Spatial variability in land use changes creates a need for a wide range of applications, including landslide, erosion, land planning, global warming etc. This study presents the analysis of satellite image based on Normalized Difference Vegetation Index (NDVI) in Godavari eastern delta. Four spectral indices were investigated in this study. These indices were NIR (red and near infrared) based NDVI, green and NIR based GVI (Green Vegetation Index), red and NIR based soil adjusted vegetation index (SAVI), and red and NIR based perpendicular vegetation index (PVI).
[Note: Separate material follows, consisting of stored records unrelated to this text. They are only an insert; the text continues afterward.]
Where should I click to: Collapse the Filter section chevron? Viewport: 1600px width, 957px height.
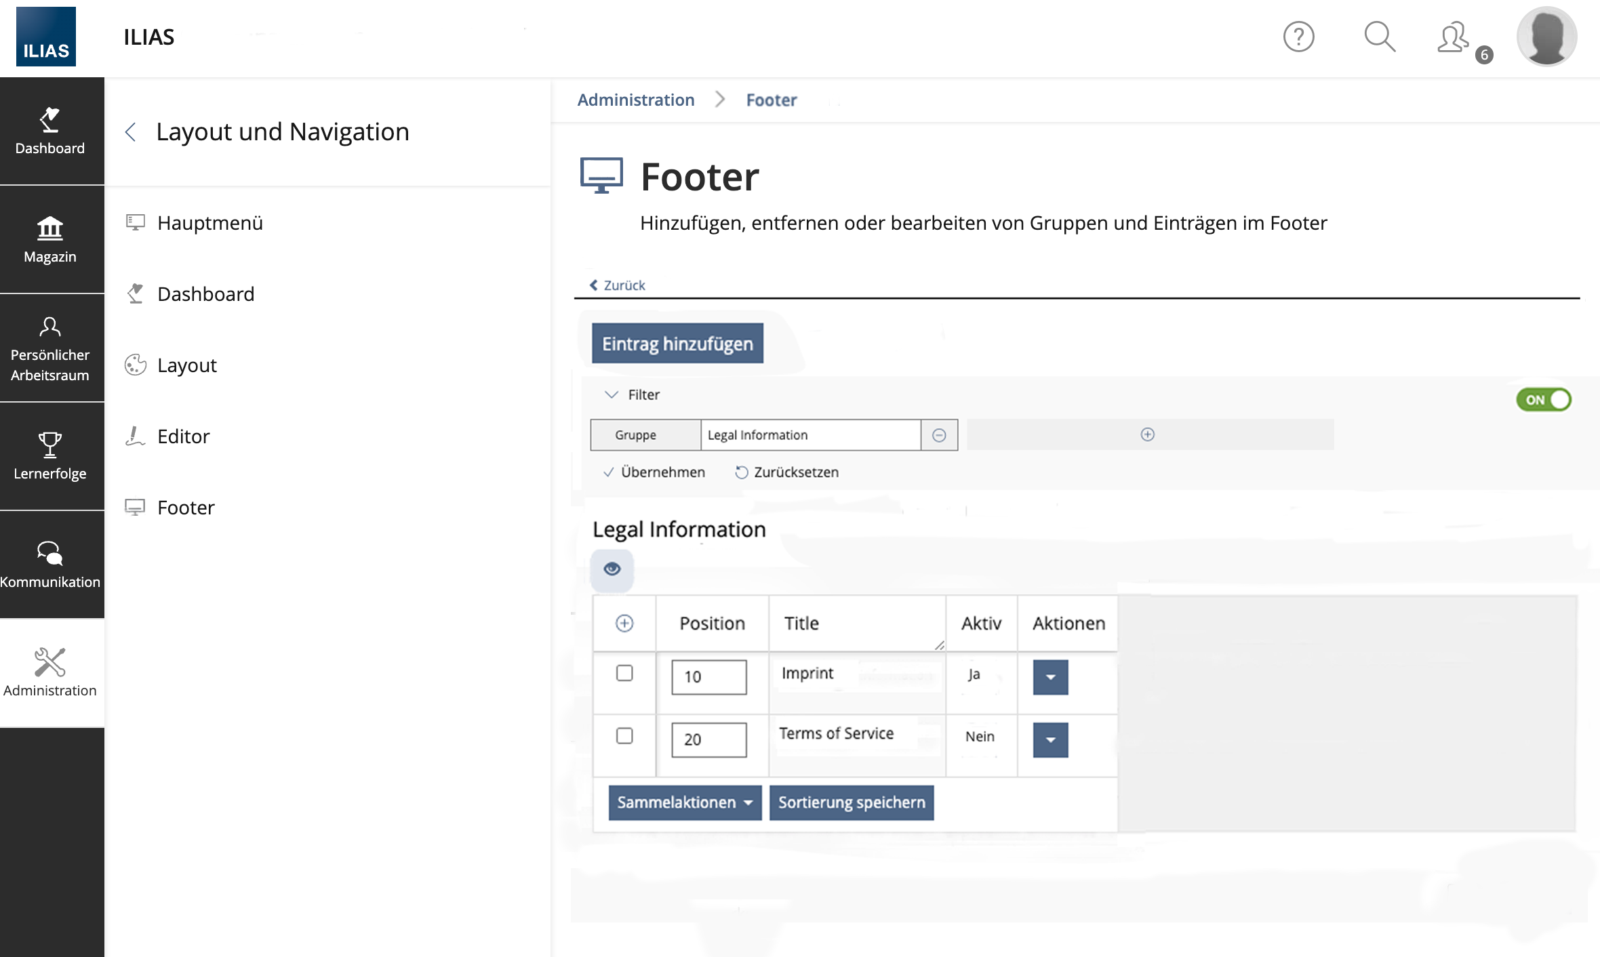coord(612,394)
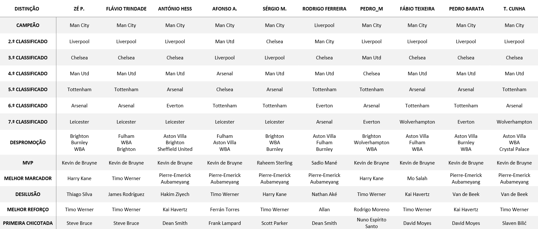Screen dimensions: 538x229
Task: Select the FLÁVIO TRINDADE column header
Action: pos(126,9)

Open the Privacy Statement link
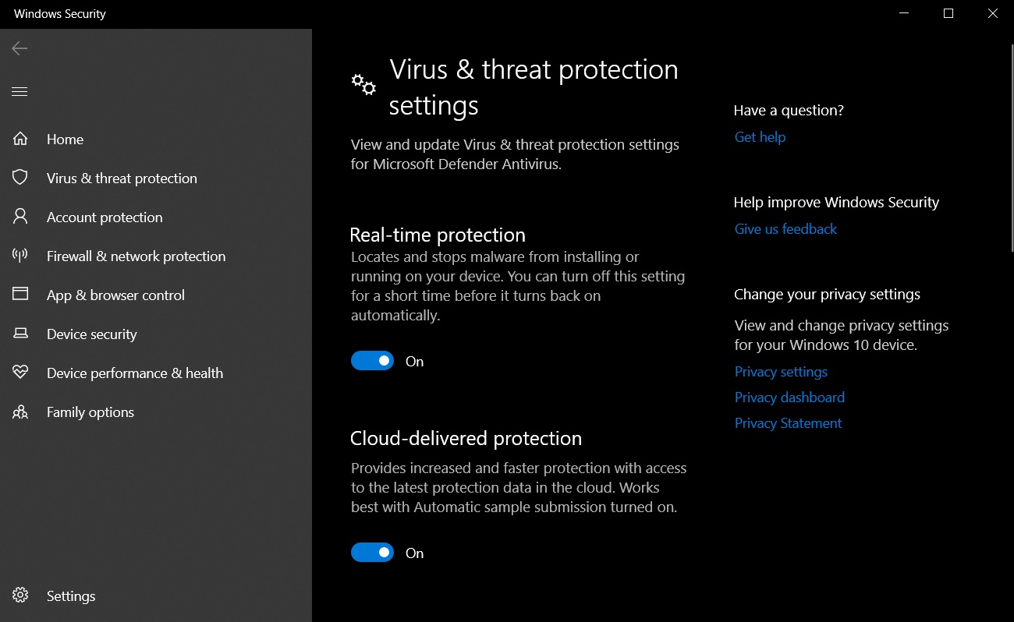[788, 423]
These four indices were investigated for 2011-12 kharif, rabi and 2016-17 kharif, rabi of Godavari eastern delta. Different threshold values of NDVI are used for generating the false colour composite of the classified objects. For this purpose, supervised classification is applied to Landsat images acquired in 2011-12 and 2016-17. Image classification of six reflective bands of two Landsat images is carried out by using maximum likelihood method with the aid of ground truth data obtained from satellite images of 2011-12 and 2016-17. There was 11% and 30% increase in vegetation during kharif and rabi seasons from 2011-12 to 2016-17. The vegetation analysis can be used to provide humanitarian aid, damage assessment in case of unfortunate natural disasters and furthermore to device new protection strategies.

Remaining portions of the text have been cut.